DOCUMENT PASSAGE:
Hua Jing Li
Painter based at Wimbledon Art Studios, London.
My art practice started at the age of three. I was enrolled in an art school in Shanghai as a way to channel my fear of blood and lack of interest for medicine (from infancy, my dear mother, true to her Shanghainese-ness, attempted to encourage me into the medical practice).
Working in acrylic medium on canvas, my paintings are shared spaces where audiences inhabit and co-create narratives. Drawing from my drama studies at Royal Centre School of Speech and Drama, I utilise diagonal lines throughout the composition to cultivate an immersive experience. So the audience constructs the broader scene from their imagination, making the narrative a unique experience for each individual.
There are no glaring or clashing colours within my paintings, instead the analogous colours (colours adjacent to one another) evoke harmony and gentleness. The mind is quiet and calm, free to pause and ponder.

SOURCE MATERIAL:
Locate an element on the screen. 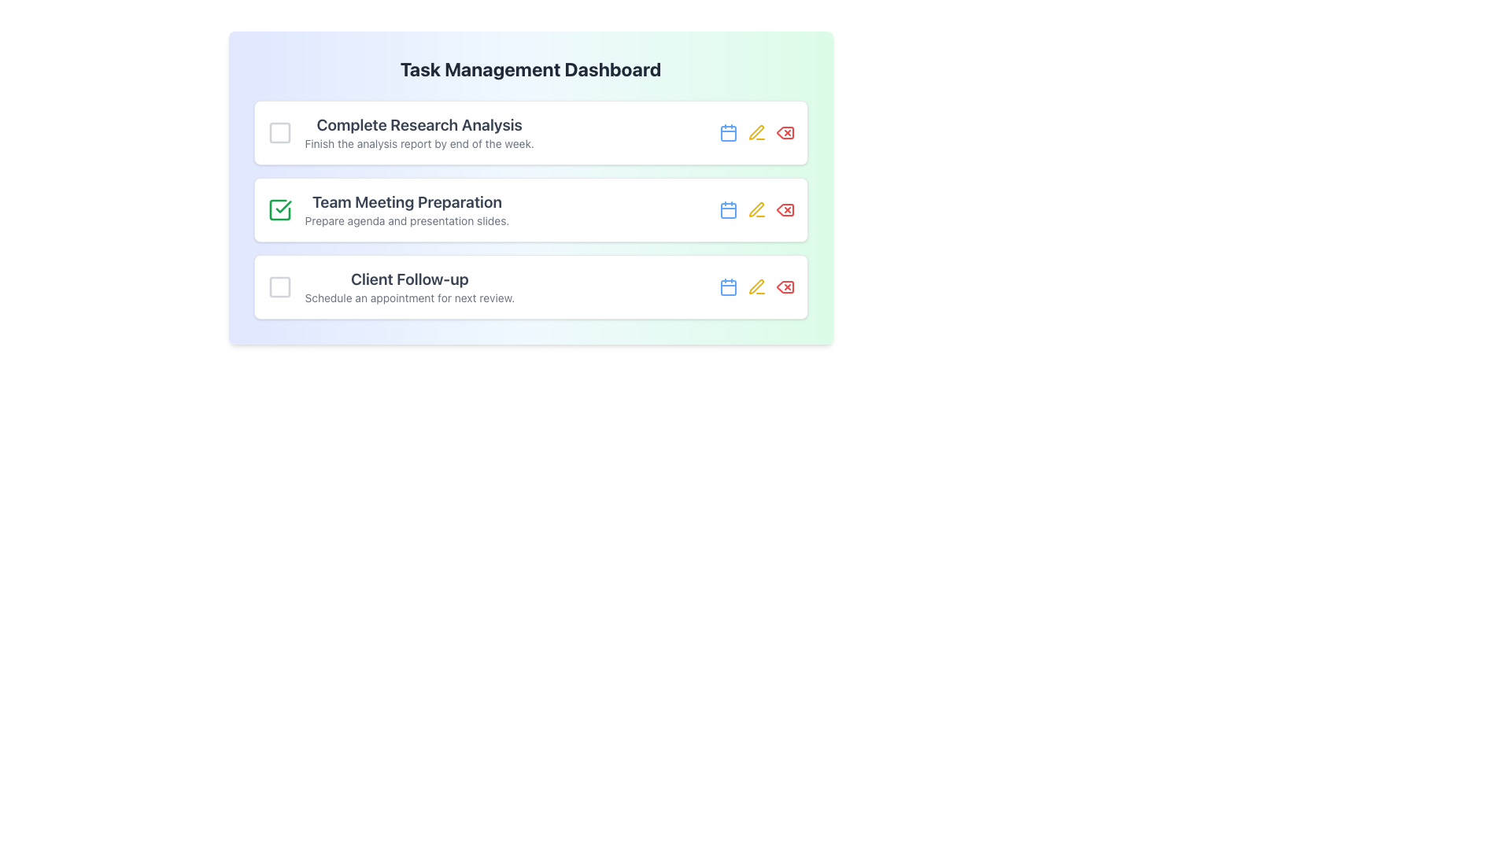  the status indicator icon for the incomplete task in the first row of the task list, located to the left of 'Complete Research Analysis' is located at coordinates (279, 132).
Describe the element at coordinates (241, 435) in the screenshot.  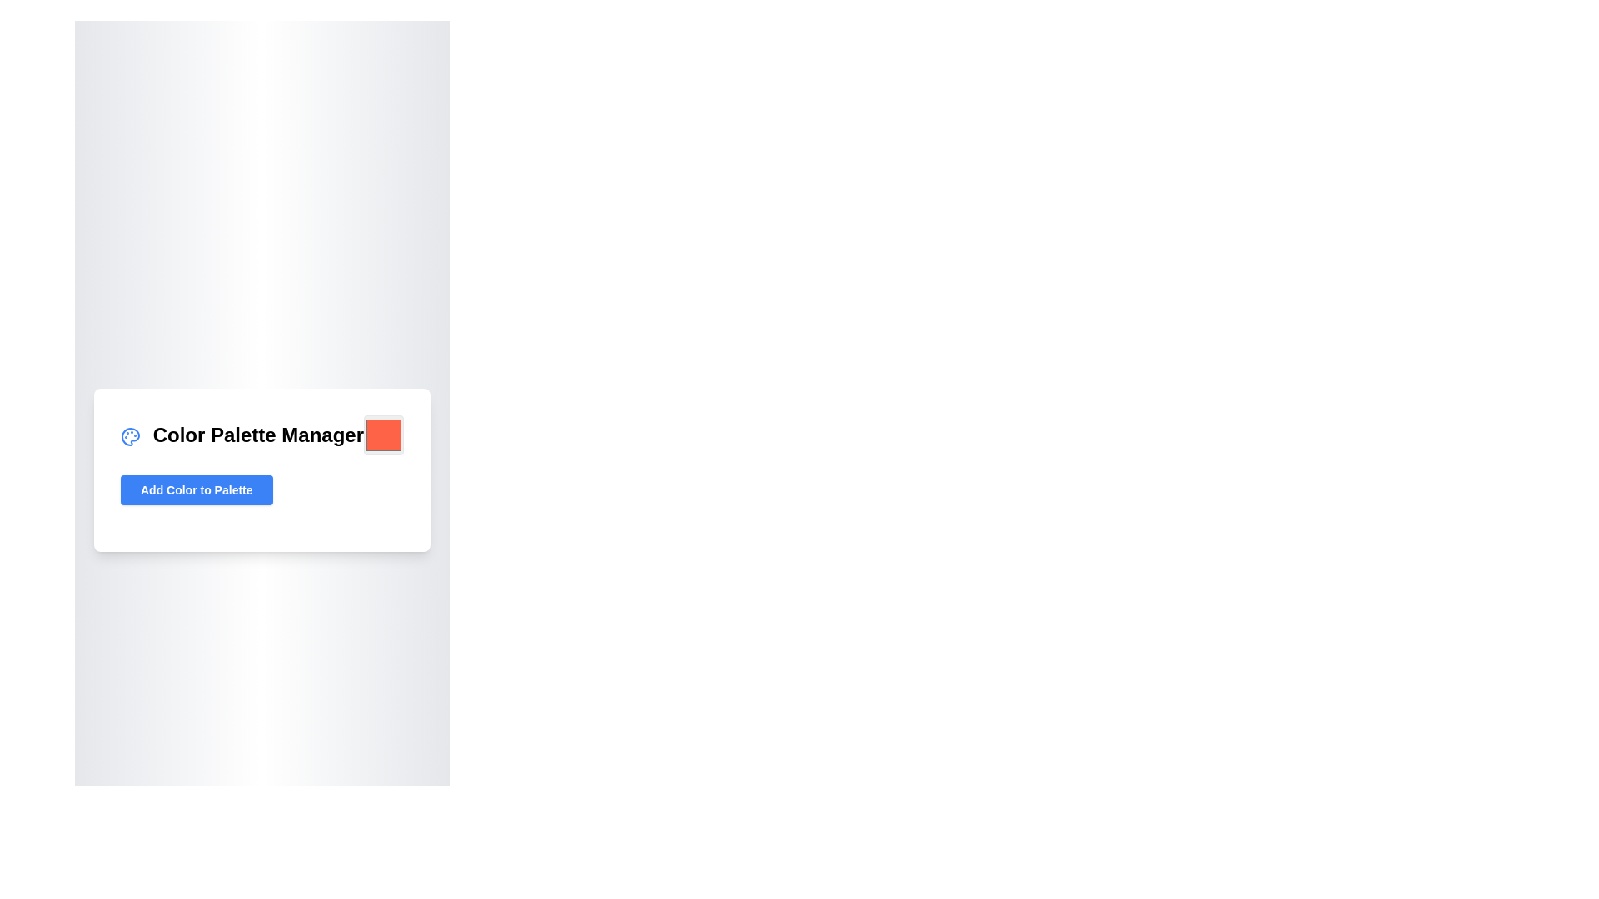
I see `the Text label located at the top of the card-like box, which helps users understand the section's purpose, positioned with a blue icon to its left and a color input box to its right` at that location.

WHAT YOU NEED TO DO:
Copy out everything in the Hua Jing Li artist statement from "There are no" down to "pause and ponder.".

PROBLEM SOLUTION:
There are no glaring or clashing colours within my paintings, instead the analogous colours (colours adjacent to one another) evoke harmony and gentleness. The mind is quiet and calm, free to pause and ponder.